▶ Problem: Using the entries that follow, establish how many lines contain the word "computer" and give only that figure.

● ● ●

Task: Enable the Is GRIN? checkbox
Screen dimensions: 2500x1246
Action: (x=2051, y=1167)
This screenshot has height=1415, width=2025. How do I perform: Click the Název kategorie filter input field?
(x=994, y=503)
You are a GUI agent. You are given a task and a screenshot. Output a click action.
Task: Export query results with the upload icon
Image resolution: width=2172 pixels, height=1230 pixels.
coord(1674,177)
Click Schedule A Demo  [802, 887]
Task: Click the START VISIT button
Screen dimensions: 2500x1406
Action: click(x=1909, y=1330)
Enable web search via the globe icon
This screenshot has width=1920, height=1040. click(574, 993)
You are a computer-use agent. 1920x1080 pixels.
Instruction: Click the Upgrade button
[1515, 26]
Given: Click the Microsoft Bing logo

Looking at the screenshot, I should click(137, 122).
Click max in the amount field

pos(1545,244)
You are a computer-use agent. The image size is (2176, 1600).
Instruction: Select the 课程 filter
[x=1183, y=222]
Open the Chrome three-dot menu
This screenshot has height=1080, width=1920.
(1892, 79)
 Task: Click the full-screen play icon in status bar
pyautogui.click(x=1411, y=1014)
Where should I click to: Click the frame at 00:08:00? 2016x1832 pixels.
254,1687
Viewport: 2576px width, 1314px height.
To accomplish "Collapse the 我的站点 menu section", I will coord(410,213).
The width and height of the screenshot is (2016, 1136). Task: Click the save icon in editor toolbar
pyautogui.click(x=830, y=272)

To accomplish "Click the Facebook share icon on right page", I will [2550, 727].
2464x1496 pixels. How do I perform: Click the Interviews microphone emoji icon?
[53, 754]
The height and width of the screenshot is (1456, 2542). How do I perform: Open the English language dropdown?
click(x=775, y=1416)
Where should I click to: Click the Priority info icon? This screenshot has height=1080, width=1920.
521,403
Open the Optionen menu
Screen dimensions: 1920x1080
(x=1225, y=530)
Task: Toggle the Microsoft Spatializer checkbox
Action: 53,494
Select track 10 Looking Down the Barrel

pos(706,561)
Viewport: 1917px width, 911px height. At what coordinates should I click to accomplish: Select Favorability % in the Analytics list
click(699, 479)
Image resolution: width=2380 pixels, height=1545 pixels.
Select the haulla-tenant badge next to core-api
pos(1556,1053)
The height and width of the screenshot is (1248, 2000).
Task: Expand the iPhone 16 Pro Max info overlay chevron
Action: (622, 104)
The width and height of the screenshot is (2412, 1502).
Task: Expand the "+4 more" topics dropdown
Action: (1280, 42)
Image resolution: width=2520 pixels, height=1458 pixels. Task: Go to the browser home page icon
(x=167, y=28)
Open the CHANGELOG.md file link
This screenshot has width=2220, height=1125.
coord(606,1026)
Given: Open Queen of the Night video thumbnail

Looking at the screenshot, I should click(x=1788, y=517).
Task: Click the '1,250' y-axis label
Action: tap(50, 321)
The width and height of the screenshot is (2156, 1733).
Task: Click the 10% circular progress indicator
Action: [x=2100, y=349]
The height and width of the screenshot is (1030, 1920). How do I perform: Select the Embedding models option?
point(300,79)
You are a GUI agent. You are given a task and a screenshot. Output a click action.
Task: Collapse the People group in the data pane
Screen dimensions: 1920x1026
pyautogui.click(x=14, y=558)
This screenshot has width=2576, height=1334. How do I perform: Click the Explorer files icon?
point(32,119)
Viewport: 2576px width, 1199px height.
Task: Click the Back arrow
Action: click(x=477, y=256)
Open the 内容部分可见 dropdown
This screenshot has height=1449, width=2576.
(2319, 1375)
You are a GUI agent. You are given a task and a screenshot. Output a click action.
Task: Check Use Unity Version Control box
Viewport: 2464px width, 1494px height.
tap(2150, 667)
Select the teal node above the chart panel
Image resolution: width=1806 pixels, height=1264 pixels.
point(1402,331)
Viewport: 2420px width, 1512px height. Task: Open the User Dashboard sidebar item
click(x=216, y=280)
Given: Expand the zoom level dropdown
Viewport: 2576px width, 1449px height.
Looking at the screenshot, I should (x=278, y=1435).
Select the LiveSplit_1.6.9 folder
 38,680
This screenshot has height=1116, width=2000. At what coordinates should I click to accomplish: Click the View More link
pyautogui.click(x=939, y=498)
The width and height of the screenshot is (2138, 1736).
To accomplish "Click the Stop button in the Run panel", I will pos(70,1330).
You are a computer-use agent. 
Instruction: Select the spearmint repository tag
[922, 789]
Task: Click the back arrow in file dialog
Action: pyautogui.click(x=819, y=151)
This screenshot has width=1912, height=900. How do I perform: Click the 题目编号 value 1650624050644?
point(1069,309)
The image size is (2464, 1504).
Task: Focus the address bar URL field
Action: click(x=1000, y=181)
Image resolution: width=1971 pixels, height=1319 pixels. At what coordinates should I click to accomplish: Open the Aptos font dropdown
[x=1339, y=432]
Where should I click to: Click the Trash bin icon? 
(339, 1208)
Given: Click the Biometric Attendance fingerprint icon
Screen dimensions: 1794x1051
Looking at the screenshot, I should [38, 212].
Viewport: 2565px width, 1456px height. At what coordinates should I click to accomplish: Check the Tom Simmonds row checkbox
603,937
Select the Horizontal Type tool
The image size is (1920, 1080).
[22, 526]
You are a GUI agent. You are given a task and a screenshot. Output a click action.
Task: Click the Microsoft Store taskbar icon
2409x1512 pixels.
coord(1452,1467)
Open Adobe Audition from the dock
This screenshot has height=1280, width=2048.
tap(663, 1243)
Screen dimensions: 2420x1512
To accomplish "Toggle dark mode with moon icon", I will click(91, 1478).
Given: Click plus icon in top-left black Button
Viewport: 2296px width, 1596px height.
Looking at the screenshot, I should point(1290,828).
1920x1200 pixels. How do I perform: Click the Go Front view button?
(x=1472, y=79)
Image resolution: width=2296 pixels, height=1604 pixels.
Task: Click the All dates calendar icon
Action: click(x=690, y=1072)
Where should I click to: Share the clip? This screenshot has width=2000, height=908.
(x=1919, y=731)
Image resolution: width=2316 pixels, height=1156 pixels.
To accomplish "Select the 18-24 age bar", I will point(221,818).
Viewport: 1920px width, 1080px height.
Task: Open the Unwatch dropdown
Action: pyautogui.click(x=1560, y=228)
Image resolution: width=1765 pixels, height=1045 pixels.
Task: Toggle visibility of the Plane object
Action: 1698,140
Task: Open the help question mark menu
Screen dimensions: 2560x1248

● ● ●

▶ Answer space: 3